A Psalm of Life Themes

Youth

This is a poem for young people searching for meaning in their lives. It is a poem for people not yet willing to be complacent, passive, or grimly await death. It is for people who are ready to act and to achieve, to strive and fail and learn from their mistakes. Bleak dogma, conservatism, and pessimism have no place here; life is more than "an empty dream." Young people must expend physical and mental energy to accomplish things while they are on this earth, and must seek to leave a legacy to be proud of. The poem represents the youthful, enthusiastic spirit of the United States in an era of profound flux and change.

Action

While Longfellow does advocate using the mind, he wants it to be done in an active way. One should avoid being complacent or passive, or letting oneself devolve into grief or pessimism due to the fact that life is short. Instead, it is important to train the mind to be positive and the heart to be stout. There is much to accomplish before death even though it is not easy to navigate the battlefield of life. Working and thinking and striving bring meaning and allow the soul to endure beyond the sublunary life.

Religion

This is not an irreligious poem, but Longfellow's young man is expressing his discontent with the stodgy, bleak biblical platitudes that urge individuals to focus solely on the afterlife. He does not think that life is empty and that all is worthless because it eventually turns to dust; rather, he counters the psalmist that the soul is eternal and that what one does during life matters.

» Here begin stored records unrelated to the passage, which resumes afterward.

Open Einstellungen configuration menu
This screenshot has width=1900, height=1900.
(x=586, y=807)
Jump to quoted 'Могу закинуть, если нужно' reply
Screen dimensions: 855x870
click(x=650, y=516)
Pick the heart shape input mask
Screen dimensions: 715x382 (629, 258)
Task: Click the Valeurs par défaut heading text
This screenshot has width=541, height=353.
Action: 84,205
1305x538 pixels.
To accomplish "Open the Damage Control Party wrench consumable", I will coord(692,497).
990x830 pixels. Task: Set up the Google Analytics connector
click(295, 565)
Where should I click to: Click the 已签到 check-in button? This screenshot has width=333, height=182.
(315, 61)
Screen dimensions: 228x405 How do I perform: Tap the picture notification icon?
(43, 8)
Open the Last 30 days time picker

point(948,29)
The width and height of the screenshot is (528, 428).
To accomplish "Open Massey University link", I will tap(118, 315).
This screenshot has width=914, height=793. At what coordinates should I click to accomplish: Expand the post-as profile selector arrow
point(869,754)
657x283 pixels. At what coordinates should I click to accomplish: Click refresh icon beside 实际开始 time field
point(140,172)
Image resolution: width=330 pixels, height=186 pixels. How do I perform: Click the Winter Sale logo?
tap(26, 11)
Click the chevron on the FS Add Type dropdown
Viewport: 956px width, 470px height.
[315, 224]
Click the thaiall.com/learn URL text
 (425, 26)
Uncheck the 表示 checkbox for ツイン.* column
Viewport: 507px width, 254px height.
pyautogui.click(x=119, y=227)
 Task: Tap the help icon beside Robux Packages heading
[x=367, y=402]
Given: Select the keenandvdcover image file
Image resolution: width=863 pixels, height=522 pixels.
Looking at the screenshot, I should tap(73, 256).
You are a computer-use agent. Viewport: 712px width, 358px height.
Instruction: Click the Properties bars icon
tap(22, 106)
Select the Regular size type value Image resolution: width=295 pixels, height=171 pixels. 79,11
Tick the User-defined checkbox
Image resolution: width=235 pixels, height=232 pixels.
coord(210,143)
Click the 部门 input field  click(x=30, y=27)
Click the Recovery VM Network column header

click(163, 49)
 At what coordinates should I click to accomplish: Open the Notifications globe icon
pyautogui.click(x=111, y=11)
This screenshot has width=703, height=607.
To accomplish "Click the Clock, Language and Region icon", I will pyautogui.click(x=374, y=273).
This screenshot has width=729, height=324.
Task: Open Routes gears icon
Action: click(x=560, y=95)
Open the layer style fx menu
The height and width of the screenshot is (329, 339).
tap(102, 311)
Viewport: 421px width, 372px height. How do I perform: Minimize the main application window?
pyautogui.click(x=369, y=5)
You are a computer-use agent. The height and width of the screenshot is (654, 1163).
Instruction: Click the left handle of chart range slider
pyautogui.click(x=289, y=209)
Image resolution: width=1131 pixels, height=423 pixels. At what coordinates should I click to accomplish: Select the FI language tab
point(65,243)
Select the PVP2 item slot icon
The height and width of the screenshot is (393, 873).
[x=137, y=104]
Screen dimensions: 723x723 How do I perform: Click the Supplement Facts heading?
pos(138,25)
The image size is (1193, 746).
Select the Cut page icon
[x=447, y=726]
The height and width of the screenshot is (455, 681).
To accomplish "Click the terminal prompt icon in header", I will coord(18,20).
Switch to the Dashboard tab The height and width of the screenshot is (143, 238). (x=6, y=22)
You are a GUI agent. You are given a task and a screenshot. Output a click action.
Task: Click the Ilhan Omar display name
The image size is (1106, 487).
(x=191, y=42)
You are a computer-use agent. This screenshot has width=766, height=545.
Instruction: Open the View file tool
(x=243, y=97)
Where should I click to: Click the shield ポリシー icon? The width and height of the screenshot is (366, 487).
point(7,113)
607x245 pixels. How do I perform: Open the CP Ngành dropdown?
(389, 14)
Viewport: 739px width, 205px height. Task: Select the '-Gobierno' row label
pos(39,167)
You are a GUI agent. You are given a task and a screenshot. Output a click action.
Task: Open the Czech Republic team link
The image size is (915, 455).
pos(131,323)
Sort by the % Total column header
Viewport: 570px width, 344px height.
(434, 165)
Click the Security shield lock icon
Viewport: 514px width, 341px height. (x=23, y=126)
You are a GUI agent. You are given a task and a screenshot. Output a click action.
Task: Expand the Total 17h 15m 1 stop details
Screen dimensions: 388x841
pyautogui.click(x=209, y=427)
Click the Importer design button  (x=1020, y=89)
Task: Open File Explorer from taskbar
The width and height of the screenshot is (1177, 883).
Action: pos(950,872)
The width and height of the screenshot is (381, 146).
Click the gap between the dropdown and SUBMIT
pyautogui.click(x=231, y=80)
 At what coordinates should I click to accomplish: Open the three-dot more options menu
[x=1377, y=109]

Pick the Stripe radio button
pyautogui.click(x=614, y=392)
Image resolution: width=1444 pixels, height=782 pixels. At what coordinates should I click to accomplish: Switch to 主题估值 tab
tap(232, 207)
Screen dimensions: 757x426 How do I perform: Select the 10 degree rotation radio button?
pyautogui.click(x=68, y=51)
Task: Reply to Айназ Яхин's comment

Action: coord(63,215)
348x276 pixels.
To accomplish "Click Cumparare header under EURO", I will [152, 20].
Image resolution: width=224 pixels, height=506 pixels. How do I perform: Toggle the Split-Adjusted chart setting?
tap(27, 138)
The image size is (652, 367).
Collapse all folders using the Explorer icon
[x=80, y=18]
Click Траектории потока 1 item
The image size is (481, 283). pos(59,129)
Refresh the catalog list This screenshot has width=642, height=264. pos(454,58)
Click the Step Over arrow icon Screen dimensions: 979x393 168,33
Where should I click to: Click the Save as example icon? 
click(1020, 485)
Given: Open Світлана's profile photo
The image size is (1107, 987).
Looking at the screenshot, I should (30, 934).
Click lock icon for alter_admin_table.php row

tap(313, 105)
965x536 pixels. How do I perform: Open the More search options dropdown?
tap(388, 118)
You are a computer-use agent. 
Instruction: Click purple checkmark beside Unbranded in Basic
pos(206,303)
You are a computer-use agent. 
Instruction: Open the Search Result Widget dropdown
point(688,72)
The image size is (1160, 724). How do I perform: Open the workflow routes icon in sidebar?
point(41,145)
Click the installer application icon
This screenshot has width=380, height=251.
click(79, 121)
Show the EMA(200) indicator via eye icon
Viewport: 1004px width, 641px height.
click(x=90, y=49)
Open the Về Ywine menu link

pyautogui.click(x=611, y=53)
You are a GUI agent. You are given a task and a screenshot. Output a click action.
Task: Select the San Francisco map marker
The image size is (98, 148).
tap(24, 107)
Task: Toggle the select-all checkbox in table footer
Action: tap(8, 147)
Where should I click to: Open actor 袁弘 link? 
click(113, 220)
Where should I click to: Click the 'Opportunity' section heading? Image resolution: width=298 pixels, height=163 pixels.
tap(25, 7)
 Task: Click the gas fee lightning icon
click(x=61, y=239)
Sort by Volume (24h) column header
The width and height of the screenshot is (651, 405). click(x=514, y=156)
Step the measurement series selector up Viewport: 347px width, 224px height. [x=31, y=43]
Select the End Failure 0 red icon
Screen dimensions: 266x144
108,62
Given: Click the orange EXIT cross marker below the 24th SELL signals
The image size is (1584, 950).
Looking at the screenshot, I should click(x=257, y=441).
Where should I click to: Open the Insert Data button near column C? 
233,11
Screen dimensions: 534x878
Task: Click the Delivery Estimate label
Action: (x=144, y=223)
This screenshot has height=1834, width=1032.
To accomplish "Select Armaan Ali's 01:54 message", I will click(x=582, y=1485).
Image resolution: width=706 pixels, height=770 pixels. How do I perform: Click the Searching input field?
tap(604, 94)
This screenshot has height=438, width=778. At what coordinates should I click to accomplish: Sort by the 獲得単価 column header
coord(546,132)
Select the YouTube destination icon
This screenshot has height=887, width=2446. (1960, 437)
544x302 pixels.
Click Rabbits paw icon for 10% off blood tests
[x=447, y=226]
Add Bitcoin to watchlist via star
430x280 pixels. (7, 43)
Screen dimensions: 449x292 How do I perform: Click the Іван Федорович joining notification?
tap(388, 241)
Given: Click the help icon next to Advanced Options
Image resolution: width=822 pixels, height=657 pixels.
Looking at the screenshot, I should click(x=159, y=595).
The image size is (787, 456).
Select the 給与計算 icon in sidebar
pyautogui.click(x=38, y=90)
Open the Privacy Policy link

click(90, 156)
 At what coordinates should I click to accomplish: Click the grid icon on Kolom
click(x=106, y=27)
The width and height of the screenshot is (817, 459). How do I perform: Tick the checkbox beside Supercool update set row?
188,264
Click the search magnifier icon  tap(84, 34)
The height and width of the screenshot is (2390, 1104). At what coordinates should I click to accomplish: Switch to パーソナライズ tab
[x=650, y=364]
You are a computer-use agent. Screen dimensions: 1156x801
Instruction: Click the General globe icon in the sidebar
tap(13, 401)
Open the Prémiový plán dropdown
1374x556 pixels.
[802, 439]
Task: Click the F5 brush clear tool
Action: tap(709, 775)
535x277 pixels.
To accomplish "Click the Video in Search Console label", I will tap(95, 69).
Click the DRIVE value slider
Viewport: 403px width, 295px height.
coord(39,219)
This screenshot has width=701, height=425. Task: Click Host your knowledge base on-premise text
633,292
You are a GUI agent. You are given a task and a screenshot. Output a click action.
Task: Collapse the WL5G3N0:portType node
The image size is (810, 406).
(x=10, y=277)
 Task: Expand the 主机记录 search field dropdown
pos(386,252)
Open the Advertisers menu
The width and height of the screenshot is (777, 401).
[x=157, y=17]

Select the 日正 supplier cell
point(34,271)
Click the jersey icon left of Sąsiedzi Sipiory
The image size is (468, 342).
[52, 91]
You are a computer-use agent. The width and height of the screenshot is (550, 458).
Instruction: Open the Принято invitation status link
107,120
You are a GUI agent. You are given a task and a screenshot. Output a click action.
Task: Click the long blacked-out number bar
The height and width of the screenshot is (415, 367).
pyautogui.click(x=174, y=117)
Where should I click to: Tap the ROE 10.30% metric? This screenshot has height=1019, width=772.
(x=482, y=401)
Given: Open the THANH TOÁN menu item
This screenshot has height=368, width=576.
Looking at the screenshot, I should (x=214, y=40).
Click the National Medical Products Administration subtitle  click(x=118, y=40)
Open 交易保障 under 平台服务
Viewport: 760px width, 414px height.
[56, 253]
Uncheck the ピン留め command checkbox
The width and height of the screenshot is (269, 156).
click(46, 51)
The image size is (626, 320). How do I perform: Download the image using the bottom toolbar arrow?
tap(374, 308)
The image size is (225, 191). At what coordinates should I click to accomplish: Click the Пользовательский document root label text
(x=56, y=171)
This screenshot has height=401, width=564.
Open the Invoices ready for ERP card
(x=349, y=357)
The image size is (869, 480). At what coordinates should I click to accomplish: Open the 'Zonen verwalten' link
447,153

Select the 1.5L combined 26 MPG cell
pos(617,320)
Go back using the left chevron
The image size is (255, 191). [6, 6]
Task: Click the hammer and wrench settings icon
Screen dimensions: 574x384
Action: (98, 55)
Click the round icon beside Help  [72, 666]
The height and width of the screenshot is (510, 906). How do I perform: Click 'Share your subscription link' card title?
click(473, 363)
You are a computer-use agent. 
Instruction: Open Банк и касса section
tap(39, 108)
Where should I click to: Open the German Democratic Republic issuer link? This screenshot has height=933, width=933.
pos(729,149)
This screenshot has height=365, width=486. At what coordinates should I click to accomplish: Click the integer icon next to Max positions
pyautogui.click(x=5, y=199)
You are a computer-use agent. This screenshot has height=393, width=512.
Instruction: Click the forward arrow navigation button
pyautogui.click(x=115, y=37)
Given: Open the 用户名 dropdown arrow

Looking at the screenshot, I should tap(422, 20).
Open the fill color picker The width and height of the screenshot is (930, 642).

His is an optimistic Protestantism, not the rigid Puritanism of the 17th century.

Ephemerality of Life

The young man does not shy away from this obvious fact—life is indeed short and will be over before we know it. Every beat of our heart takes us closer to the grave, and the present quickly fades into the past. However, acknowledging that life is ephemeral allows us to make of it what we want—it allows us to act, to persevere, to take joy in the pleasures of both the everyday and the heroic. Life is sweet because it is short, Longfellow suggests.